[[ Material for this exercise, beginning ]]

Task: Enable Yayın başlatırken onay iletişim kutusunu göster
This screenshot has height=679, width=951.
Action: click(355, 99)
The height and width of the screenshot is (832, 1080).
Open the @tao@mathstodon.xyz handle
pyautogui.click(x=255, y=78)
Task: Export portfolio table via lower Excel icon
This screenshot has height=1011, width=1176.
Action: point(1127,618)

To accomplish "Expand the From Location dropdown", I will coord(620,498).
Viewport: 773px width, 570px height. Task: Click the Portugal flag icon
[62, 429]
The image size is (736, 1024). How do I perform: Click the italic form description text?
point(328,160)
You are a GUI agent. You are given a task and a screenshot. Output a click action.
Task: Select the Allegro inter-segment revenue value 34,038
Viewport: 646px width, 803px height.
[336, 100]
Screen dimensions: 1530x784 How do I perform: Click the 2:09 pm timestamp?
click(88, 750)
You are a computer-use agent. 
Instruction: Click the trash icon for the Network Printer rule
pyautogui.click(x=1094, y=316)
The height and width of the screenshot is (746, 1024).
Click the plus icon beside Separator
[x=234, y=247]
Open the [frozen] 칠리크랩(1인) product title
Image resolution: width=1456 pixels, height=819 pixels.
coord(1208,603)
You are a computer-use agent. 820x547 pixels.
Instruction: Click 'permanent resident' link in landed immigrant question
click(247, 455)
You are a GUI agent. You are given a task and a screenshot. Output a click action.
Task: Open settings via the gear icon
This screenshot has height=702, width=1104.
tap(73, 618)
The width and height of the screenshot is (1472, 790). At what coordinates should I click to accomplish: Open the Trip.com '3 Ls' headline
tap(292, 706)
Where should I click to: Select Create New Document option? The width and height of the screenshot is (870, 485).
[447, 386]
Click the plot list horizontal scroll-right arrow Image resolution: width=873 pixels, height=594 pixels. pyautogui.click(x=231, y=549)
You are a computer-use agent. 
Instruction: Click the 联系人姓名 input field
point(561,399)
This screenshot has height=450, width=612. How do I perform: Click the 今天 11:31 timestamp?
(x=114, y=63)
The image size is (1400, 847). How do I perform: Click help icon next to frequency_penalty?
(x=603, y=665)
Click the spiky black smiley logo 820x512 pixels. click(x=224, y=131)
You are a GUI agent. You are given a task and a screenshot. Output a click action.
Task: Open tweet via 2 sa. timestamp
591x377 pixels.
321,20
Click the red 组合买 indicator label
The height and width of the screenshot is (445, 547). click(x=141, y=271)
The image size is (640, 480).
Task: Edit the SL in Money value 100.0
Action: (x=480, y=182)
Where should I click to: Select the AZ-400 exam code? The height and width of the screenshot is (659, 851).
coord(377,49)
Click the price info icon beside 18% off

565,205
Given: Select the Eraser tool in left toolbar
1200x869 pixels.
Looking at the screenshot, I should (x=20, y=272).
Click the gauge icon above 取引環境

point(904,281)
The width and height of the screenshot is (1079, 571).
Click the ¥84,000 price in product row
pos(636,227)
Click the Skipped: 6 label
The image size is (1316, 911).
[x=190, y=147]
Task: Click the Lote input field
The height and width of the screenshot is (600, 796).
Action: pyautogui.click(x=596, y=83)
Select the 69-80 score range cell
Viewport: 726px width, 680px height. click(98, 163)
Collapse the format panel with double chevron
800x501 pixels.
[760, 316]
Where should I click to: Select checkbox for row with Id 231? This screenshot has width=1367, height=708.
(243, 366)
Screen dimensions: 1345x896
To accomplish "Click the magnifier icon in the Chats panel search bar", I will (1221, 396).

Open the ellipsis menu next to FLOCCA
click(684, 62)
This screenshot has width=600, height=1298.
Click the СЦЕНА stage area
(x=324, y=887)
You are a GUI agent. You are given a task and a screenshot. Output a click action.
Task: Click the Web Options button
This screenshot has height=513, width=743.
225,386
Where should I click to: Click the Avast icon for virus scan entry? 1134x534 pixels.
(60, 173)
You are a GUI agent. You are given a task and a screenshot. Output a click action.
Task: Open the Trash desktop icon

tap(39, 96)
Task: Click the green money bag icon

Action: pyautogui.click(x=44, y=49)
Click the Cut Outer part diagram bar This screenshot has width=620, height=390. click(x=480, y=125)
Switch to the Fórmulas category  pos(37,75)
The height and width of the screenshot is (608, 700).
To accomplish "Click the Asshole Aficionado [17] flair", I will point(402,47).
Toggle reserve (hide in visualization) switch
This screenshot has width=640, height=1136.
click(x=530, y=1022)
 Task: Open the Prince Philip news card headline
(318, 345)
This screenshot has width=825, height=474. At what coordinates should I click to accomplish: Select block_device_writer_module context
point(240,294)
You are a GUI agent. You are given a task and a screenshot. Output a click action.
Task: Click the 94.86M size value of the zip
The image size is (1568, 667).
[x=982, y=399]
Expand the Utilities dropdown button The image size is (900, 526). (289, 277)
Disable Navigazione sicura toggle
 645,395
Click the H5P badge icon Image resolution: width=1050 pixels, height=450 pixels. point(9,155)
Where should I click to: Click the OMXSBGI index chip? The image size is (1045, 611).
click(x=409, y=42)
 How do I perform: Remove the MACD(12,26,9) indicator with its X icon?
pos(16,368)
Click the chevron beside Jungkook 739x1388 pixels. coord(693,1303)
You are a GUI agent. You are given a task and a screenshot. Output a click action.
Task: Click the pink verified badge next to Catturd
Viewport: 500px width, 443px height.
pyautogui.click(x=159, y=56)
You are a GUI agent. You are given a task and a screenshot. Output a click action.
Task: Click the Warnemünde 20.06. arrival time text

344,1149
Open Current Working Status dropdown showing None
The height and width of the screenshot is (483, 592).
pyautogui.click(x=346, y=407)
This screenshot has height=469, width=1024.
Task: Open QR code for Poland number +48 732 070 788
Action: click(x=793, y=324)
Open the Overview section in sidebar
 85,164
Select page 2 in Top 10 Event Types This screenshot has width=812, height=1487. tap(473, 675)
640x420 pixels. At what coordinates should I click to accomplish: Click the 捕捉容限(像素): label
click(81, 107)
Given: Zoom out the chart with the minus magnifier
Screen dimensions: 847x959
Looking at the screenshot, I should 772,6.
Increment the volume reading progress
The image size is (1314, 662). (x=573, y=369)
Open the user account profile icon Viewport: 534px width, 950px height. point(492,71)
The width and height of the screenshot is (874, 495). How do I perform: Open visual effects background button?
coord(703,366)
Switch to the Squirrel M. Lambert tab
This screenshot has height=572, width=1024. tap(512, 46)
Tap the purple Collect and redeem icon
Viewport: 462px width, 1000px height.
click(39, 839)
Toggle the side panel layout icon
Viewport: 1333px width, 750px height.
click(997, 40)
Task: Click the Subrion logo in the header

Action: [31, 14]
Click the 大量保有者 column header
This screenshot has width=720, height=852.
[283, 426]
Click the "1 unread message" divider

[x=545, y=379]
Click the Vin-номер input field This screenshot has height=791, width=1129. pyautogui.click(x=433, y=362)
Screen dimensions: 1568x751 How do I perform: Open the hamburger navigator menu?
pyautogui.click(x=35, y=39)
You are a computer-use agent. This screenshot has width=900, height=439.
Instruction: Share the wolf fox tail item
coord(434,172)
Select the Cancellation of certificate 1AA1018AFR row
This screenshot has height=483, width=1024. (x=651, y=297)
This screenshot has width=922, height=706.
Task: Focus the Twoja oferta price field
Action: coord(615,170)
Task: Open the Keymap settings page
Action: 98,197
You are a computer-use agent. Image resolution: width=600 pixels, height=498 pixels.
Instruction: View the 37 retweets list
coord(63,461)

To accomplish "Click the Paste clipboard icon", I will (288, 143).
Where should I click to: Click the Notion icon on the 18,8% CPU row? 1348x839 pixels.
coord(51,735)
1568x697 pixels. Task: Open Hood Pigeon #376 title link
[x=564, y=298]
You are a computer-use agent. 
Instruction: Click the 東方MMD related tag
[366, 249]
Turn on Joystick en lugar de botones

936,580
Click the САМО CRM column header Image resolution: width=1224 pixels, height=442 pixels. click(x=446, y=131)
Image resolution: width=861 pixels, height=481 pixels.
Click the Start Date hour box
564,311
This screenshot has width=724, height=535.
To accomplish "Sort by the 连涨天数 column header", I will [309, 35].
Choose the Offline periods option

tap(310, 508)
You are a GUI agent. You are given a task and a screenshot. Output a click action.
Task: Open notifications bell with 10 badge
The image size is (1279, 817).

[[ Material for this exercise, end ]]

- Problem: Go through the records and count every line with the word "magnifier"; the answer is the number alone.

- Reply to the exercise: 2